Article – Exploring Hypermobility

Does My Child’s Hypermobility Affect Their Brain?

If you have a child with hypermobility, you may have noticed that they experience stronger emotional and fear responses. Recent research has shed light on an interesting link between hypermobility and the amygdala, a small structure in the brain responsible for processing emotions, particularly fear.

Studies have shown that people with hypermobility tend to have enlarged amygdalae. This enlargement may explain why they experience heightened emotional reactions without the usual balance provided by the anterior cingulate, another brain region.

The amygdala’s size could be related to increased pain sensitivity commonly observed in those with hypermobility. As the amygdala processes pain signals, an enlarged amygdala might make hypermobile individuals more sensitive to pain.

Moreover, an overactive amygdala is associated with anxiety disorders. It is plausible that the enlarged amygdala in hypermobile individuals may contribute to their increased risk of anxiety.

The implications of this connection are crucial for families with hypermobile children. Understanding the potential role of the amygdala in heightened pain sensitivity and anxiety risk can help parents, education and healthcare providers better support and manage the challenges faced by these children.

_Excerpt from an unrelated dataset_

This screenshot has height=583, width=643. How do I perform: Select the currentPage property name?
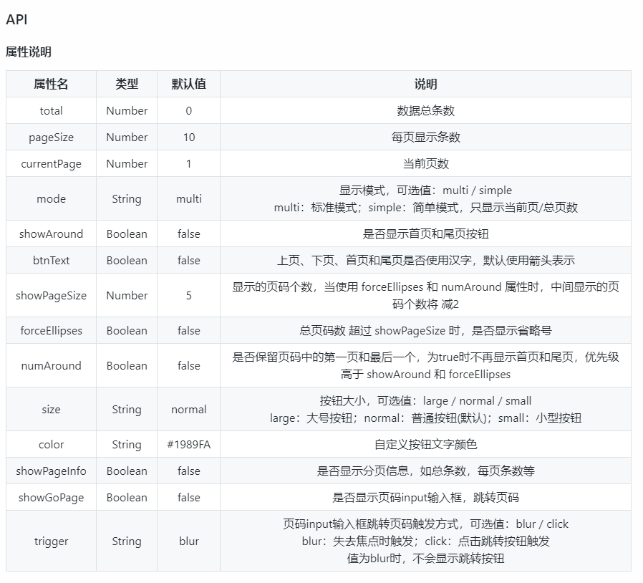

One study involving 72 healthy volunteers found that individuals with joint hypermobility had significantly larger amygdalae compared to those without hypermobility. The degree of hypermobility correlated with the size of the amygdala.

While the exact reason for the enlarged amygdala in people with hypermobility is not fully understood, this research opens up new avenues for further investigation. More studies are needed to fully comprehend the relationship between joint hypermobility and the amygdala.

If you suspect that your child might have hypermobility, don’t hesitate to speak with your doctor. A proper evaluation can help determine if your child has hypermobility and guide you towards appropriate treatment options.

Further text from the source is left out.